Sales structures in Italy revolve almost entirely around family firms. Today’s crisis is also happening at a time when many of these firms are handing over to the next generation. This has led to heightened tension between these small retailers and the multinational distribution chains. While more brands open their own stores, recent examples being Patek Philippe and Rolex Milan, smaller retailers in suburbs and small towns are disappearing. In a market that is currently dogged by a decline in quality and excess stocks, we’re in for a rough ride! The challenge will be to sell less at better margins, and to propose a standard of service on a par with customers’ expectations. Today’s customers want products of impeccable quality that justifies price… the experience of recent years suggests this is something brands have perhaps forgotten.

A glimmer of light at the end of the tunnel

In its Eleventh Watch Retailer Survey, published in June, Goldman Sachs reports – hardly surprisingly – the most negative sentiment ever observed at points of sale since the first survey eleven years ago. Customer traffic and sales projections have never been so low. Retailers are also counting on a reduction in suppliers’ prices to maintain their margins. Efforts to shed stock are also likely to continue into the coming months.

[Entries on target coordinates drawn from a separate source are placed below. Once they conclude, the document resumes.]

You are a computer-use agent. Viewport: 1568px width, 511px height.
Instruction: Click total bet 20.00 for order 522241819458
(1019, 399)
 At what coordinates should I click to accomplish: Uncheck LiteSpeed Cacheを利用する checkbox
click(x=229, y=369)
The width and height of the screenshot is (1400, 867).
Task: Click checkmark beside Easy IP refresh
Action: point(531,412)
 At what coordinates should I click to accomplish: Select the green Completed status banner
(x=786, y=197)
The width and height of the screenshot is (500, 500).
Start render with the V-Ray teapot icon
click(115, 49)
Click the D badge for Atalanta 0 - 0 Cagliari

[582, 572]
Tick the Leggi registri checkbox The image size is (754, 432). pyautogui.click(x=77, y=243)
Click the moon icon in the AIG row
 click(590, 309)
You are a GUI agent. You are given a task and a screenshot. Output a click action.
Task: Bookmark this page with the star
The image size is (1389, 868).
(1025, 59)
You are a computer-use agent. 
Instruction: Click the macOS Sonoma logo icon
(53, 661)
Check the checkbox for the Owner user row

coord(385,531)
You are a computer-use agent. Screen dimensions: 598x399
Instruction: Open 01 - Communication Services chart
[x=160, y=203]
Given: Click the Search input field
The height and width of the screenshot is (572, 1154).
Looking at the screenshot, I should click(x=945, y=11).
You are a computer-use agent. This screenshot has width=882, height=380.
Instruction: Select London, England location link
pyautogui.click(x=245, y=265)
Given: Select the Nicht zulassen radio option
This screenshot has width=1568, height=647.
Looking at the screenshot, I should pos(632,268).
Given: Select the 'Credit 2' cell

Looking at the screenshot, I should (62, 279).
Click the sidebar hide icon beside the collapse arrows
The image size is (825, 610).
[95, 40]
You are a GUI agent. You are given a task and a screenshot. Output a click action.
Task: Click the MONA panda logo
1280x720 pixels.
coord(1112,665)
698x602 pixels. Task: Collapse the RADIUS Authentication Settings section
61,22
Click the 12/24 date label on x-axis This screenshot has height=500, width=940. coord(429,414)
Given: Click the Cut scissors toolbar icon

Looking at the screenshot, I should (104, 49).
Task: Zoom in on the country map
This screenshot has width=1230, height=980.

Inventory levels observed by the bank do however suggest the situation is becoming more stable. While stock reduction is still likely to put pressure on manufacturers, this phase in the cycle appears to have reached a relatively advanced stage. If sales to the end customer were to level off over the second half-year, retailers could replenish their stocks faster than expected. For Goldman Sachs, it is still too soon to forecast an imminent upturn in the sector. However, further downside potential is now relatively limited with sector stocks showing a more attractive risk/reward profile.

Still according to the survey, at a time when end customers are seeking value for money, five firms stand out as those most expected to win market share during this downturn. They are Breitling, Cartier, Omega, Rolex and Tag Heuer. The bank has issued buy recommendations for Bulgari (a unique strategic asset in the luxury segment), Richemont and Swatch.